LISTED RECORDS:
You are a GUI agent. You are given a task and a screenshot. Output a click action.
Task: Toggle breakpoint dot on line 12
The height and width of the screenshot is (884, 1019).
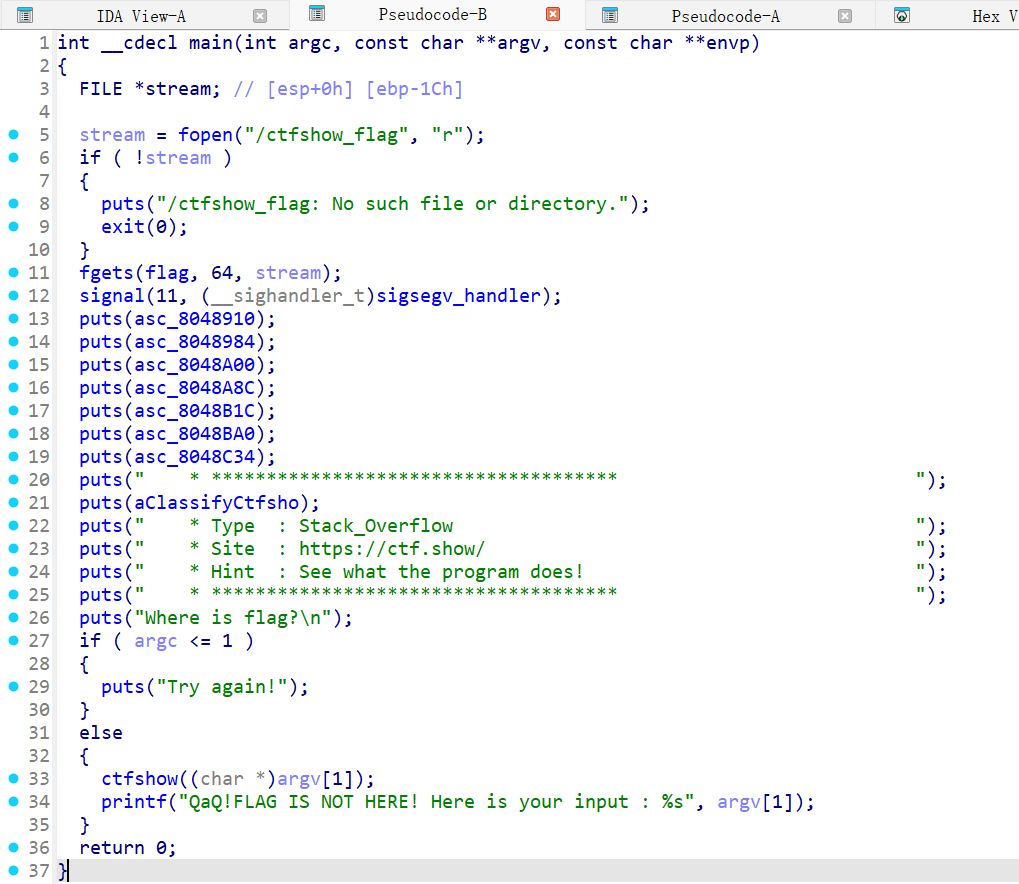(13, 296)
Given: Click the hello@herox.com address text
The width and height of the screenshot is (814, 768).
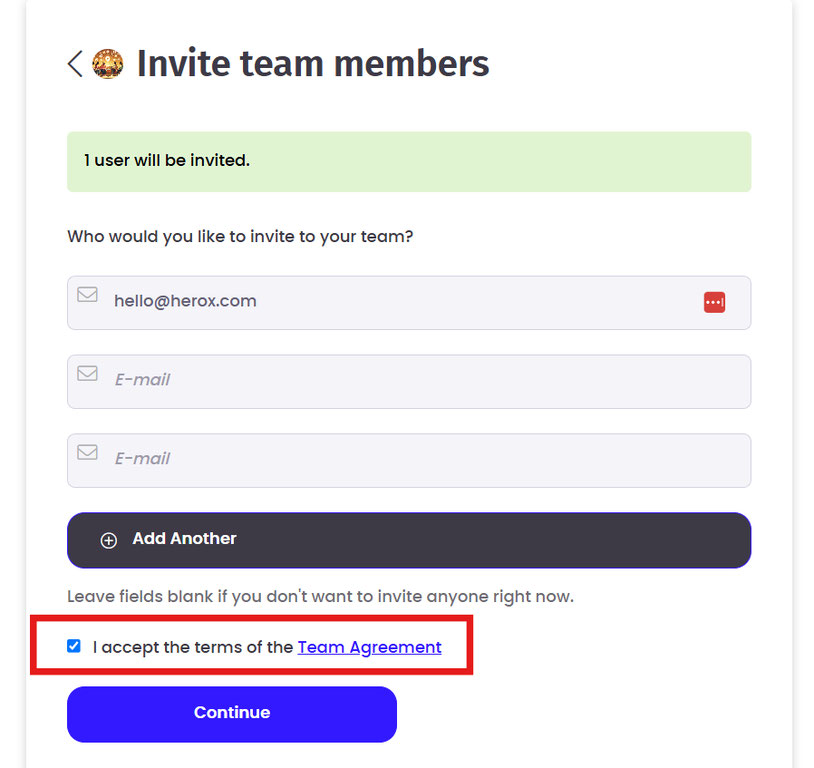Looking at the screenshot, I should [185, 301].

---

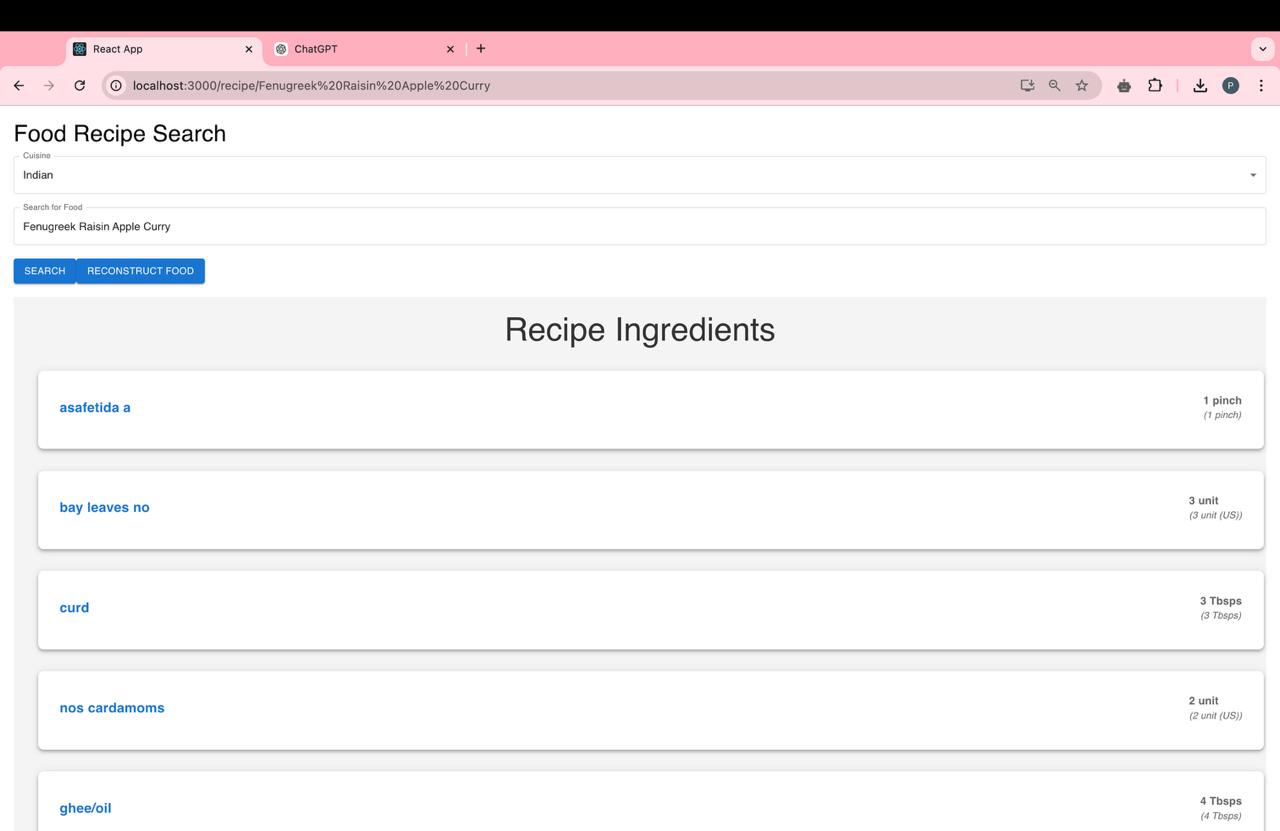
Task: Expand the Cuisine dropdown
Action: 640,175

REQUIRED ACTION:
What is needed is an exact copy of the lines above from the one with "You are a GUI" to the one with "Given: Click the hello@herox.com address text", both ends kept, and nothing more; please leave the pictures out.

ANSWER SPACE:
You are a GUI agent. You are given a task and a screenshot. Output a click action.
Task: Toggle breakpoint dot on line 12
The height and width of the screenshot is (884, 1019).
(13, 296)
Given: Click the hello@herox.com address text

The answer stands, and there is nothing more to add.